Monday, June 20, 2011

Mending my Broken Home with Love of a New Family

The hubby & I have always had trouble agreeing on how to spend our free time. While I like to keep busy doing things like cleaning, going for walks, going to the stores, the beach, the park etc… He’s always been more of a relaxed kind of person. He enjoys lounging at home, playing video games, watching movies/T.V., catching up on sleep, so most of the time, that’s what we do.

Sometimes I get very frustrated, angry, depressed etc… from being indoors for too long. If I am home for more than a couple hours I NEED to leave for a walk or something, just need to get out for a couple minutes at least. I don’t think he’s ever really understood my need for being out of the house. He’s always told me that he grew up sheltered and couldn’t go out much unless it was with his parents. I on the other hand left the house every chance I got…whether my parents knew or not.

As I broke down crying about how I was feeling really depressed and couldn’t stand being home I heard myself rambling on and on.

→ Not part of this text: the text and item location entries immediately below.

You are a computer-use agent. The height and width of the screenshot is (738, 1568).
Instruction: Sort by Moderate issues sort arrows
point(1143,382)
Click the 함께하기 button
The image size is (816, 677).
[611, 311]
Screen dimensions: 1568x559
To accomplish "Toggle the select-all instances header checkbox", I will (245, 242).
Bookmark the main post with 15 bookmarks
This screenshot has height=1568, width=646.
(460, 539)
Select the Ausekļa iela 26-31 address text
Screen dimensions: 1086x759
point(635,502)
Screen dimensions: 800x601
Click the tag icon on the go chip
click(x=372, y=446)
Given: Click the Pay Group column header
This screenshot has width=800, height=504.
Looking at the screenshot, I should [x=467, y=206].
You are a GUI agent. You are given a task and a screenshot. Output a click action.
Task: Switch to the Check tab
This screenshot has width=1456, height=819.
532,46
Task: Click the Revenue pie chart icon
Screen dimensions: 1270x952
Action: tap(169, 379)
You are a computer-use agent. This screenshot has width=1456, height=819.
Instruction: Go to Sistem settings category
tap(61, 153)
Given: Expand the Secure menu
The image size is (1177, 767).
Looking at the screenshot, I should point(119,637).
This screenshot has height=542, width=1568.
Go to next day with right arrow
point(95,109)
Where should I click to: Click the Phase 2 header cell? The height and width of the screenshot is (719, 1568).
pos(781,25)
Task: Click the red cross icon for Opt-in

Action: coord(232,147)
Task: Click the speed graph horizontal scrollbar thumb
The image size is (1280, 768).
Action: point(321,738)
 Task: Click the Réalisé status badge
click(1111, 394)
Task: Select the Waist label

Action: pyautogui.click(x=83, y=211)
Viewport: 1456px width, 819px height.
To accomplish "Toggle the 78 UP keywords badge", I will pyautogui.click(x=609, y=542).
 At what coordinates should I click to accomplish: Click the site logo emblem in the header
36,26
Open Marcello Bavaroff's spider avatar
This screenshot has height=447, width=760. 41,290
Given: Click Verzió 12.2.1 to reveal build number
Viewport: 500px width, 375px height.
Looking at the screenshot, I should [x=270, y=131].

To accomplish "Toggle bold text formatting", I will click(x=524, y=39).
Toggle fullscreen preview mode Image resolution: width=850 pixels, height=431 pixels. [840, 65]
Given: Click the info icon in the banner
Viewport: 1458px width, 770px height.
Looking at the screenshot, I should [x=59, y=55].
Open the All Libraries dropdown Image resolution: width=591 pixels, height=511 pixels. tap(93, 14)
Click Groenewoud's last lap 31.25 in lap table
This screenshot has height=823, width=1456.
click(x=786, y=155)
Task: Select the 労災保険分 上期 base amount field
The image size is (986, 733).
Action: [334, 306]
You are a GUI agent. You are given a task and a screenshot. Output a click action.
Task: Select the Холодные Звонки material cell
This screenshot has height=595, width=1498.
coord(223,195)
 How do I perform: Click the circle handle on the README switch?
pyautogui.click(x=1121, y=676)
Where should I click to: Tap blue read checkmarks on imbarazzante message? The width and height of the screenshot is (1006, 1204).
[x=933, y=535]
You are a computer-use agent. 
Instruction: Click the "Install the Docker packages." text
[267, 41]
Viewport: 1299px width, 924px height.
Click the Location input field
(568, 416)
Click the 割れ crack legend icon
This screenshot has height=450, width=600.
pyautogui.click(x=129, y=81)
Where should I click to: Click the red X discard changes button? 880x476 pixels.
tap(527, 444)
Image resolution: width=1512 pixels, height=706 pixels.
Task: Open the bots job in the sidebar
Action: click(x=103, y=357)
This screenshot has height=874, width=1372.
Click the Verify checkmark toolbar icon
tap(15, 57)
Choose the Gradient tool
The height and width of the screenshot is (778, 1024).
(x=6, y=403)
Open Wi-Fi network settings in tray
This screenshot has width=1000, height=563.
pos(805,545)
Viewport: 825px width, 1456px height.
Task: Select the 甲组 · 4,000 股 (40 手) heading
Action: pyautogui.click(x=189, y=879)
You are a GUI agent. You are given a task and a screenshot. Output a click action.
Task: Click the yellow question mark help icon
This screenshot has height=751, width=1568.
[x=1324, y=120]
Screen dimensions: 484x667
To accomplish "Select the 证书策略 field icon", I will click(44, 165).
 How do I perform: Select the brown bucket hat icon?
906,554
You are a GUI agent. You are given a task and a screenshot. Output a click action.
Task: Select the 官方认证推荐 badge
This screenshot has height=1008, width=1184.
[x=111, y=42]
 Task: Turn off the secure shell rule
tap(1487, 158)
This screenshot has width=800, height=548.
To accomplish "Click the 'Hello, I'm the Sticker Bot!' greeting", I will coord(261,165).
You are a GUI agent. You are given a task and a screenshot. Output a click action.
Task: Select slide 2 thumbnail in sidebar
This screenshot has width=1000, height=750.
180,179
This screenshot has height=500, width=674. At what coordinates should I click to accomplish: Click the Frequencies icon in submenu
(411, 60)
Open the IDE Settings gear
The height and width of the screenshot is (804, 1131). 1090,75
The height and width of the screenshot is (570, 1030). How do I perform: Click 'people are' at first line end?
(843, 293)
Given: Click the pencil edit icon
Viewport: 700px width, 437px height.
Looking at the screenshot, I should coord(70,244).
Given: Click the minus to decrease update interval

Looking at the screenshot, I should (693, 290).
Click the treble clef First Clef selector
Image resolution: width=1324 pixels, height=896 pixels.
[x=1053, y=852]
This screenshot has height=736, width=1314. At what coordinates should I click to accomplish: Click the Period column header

As I heard myself saying these things I thought, “What a fucken crackhead! He must be SO in love with me to put up with my Psycho-Babble!” It amazes me sometimes how I can think clearly through an emotion and yet, I can’t stop the emotion from taking over. I can sit there and say “I know I am being overly-dramatic and am being stupid about something so insignificant…” but it’s how I am feeling at that moment and I just need to ride the emotion out. Sometimes I’ll just tell the hubby, “I’m being super emotional so watch out, I suggest you be super nice and just smile at everything I say” ha ha ha or sometimes I will tell him to just steer clear cus I’m in a mood. It helps prevent arguments until I can get rid of the “shitty emotional Jacky” and move on to “happy reasonable Jacky”.

So Saturday I had a fight with the hubby, I broke down and cried my ass off. As he sat there trying to console me and we talked it out, I came upon a…REVELATION. I’ve never been able to explain why I don’t like to sit at home or why I love being out SO much! I think it’s because I myself never really understood why I felt the way I do. I always made the excuse that I want Nikko to have fun and experience all these things. But I came to the realization Saturday that I hate being home because to me a home is full of pain and anger.

Growing up in my house was fun…sometimes. But truthfully we don’t remember the happy times as much as the painful ones. The pain, depression, anger and hatred that I developed while living at home will always be in the back of my head. I like to wander because it’s an escape from the pain that dwells at home when I was growing up. For me a home always brought pain and anger…so I never liked being home. Even now as I’ve grown up and have my own place. I can only tolerate being home for so long. I get angry and depressed if I’m indoors for too long. I just associate my place with all the problems in my life. While I am out it’s like I’ve left all of the problems and madness at home. It’s like reality hits me when I open the door to walk into my place.

I can say 75% of the time things are good! I’m chasing Nikko up and down the stairs, playing water fights in the bathtub, or jumping on the beds with him…SHHHH Dad doesn’t know about that ha ha ha. I am playing a video game with papa, getting frisky, or just taking a moment to relax with him & watch a movie …but there will always be that 25% that hits me on a random day. It’s so sad that I can’t be happy 24/7 in the home I’ve created for my family. I guess it’s just one of the maddening thoughts I need to continue to work through in order to be sane again.